Não sabia o significado, não entendia os acontecimentos. Refletindo enquanto as luzes da cidade traçavam formas desconexas em sua mente, Miranda ligou os pontos e supunha culpados, itinerantes à fortuna.

Voltou a si quando Santiago tossiu, livrando-o de seu transe: - Cof, Cof. Então, o que foi aquilo? Quem eram aqueles caras? Ladrões? Se foram é bom saber, pois estava pensando mesmo em sair daquelas bandas. Ademais, meu lucro estava zero por ali. - Parou no farol vermelho ao lado de um Mercedes azul escuro.
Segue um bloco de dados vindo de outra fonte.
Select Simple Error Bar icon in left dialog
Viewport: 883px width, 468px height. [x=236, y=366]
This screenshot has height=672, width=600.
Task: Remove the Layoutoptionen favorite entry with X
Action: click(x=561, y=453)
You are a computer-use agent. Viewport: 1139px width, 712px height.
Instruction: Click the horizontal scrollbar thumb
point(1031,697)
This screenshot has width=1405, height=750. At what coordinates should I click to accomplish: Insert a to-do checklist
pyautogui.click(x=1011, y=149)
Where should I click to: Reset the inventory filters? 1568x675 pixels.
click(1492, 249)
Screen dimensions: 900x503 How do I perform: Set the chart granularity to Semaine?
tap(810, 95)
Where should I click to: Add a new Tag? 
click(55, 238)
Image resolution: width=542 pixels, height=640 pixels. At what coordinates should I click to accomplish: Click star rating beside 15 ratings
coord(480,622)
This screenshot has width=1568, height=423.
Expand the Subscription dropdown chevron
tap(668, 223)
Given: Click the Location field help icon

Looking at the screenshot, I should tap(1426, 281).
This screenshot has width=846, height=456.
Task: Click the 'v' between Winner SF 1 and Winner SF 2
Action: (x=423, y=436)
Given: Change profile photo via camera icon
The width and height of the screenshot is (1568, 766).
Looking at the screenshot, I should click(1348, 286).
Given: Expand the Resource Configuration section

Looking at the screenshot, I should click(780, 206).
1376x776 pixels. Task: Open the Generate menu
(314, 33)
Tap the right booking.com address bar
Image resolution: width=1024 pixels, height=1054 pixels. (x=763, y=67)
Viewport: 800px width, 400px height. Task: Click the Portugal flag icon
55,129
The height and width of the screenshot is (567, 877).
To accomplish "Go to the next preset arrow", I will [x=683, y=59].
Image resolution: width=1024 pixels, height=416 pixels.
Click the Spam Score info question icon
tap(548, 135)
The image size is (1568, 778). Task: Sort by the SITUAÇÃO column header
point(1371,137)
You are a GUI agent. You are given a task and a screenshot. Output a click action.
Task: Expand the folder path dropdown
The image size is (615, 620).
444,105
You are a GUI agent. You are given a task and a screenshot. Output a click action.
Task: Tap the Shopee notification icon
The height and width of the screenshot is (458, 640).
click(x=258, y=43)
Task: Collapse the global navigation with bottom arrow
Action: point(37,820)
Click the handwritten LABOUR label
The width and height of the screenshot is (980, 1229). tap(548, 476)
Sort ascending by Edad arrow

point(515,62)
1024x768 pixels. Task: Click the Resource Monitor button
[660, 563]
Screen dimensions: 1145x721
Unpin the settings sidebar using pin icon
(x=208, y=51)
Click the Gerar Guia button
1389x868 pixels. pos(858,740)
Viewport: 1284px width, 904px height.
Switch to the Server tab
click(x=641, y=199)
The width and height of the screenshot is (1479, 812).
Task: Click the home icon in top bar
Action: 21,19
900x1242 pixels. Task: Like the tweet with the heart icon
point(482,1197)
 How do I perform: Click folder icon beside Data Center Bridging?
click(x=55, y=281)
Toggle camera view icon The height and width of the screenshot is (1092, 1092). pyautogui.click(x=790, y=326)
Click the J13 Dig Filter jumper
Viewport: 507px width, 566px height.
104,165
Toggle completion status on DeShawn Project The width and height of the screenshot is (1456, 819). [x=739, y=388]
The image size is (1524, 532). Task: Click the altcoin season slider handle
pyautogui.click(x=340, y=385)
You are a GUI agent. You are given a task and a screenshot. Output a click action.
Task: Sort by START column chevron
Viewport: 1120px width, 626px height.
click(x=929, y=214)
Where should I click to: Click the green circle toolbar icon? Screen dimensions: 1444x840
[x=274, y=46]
Miranda observou o taxímetro e tirou a carteira do bolso afim de checar quanto ainda tinha em posse. Viu que a quantia era semelhante ao custo da viagem até aquele momento, então resolveu pedir para parar sem respondê-lo - mesmo sabendo que só tinha andado seis quadras do incidente.

- Perdoe-me, senhor. Mas pode encostar na próxima esquina? - Pediu educadamente enquanto calculava a mistura de notas rasgadas e moedas de baixo valor. Santiago sentiu a pouca vontade de sustentar o assunto por parte do passageiro e reduziu a velocidade até parar.

Entregou com um punhado o dinheiro, e evitou o olhar nos olhos do motorista, justamente como fazia com os garçons. - Tome. Acho que é isso. - Santiago viu o estado do sujeito e sentiu dó de sua condição. Parecia se vestir bem, mas as roupas estavam sujas e um pouco surradas. Imaginou Miranda como um perdedor nos jogos de cavalo. Sua família dependendo de seu miserável salário para comer, enquanto ele apostava no "Trovoada" ou no "Mister Arrey".

- Não acredito que você more por aqui. Não há nada mais do que este posto de gasolina e aquele bordel para caminhoneiros. Estamos na entrada da cidade, longe do local onde você disse que mora. Pode deixar que eu te levo. Aproveite que eu estou de bom humor.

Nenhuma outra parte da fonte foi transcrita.